Stabroek News was reliably informed that following the action of the magistrate, the file was sent to the office of the Director of Public Prosecutions (DPP) for legal advice.

Calder died by suicide on November 11, 2021, four days after she alleged she was raped by a taxi driver known to her family. Her death came just hours after she was interrogated by investigators at Cove and John police station, who forced her to detail her sex life in the presence of her mother and the alleged rapist.

Stabroek News  yesterday reached out to the force’s communications officer, Stan Gouveia, for an update on the case since the police in November last year had stated that an investigation was launched into the matter following a report by this newspaper.

“The file was sent back to the Divisional Commander with legal advice to take disciplinary action against those ranks who would have committed breaches in relation to investigating the rape allegation,” Gouveia responded to the Stabroek News query.

Later, sources told this newspaper that a rank was actually placed before the court but the matter was later thrown out.

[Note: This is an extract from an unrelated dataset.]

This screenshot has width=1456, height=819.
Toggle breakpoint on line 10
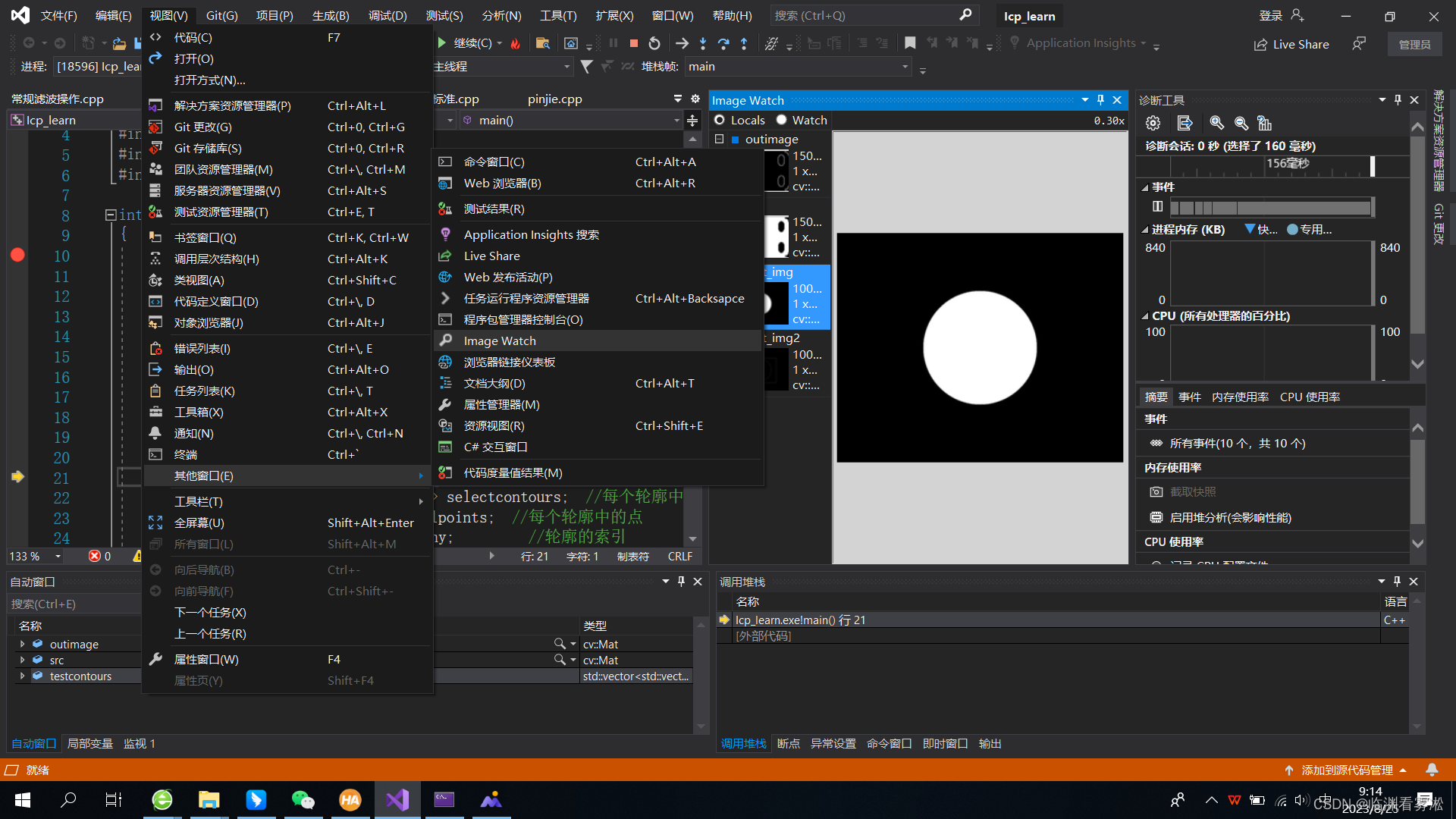pos(17,256)
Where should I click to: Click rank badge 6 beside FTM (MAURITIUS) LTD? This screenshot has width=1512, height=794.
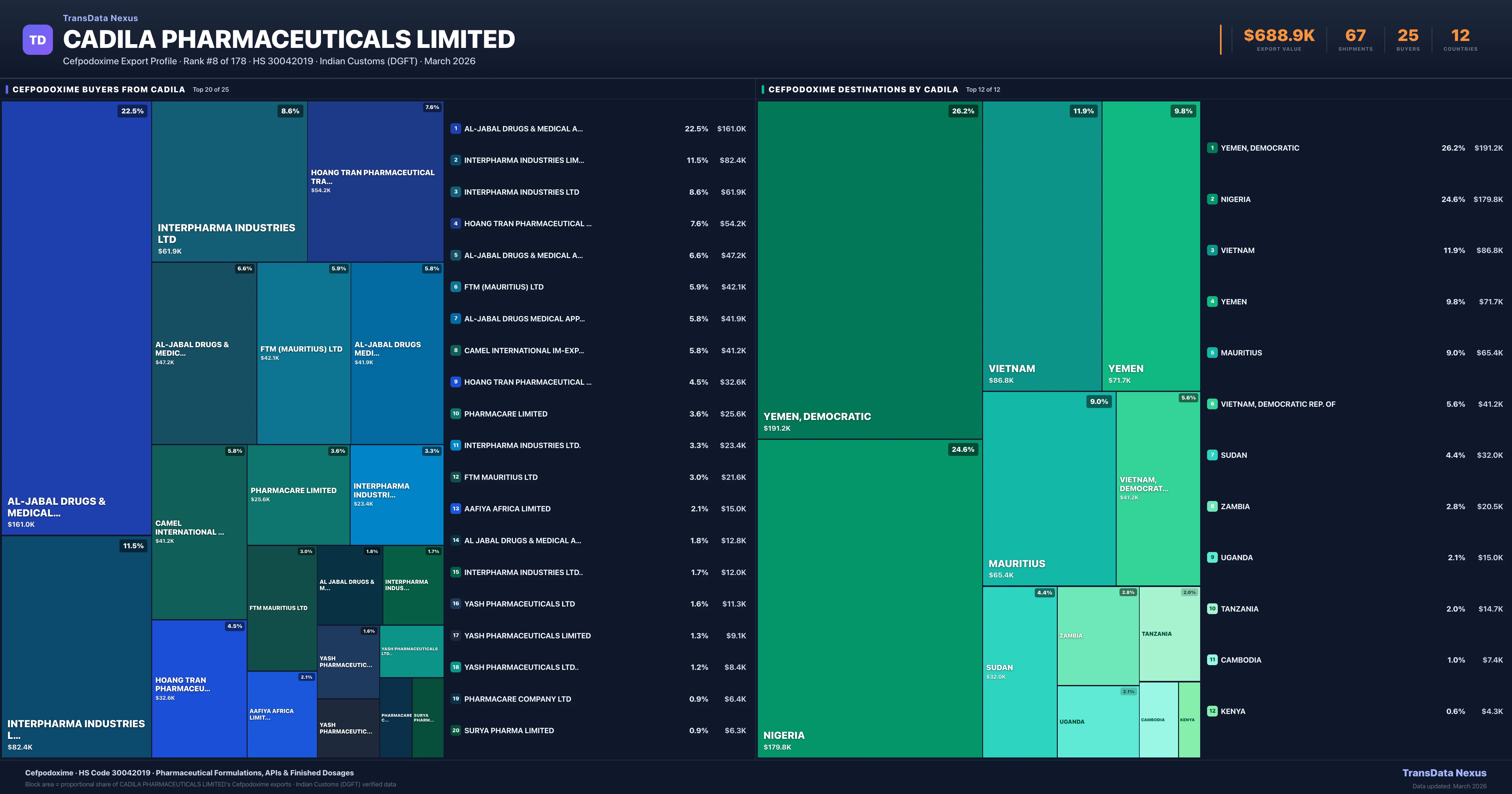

Calder’s family believes that her suicide was a result of the manner in which her rape complaint was investigated by the police which included a confrontation with the rape accused and a request to provide details of her personal life in front of her mother.

Her sister, Dixie Jordan, had complained that Calder’s death came hours after she was interrogated by investigators at Cove and John Police Station, who forced her to detail her sex life in front of the alleged rapist and her mother.

She had said she believed it was this that drove her sister to take her life, adding that her reputation was being viciously tarnished on Facebook by supporters of the alleged rapist.

Contacted yesterday, Jordan said the police did not contact the family on the status of the investigation, revealing that the last time she messaged the inspector who had taken statements from the family members about an update, his response was not pleasing.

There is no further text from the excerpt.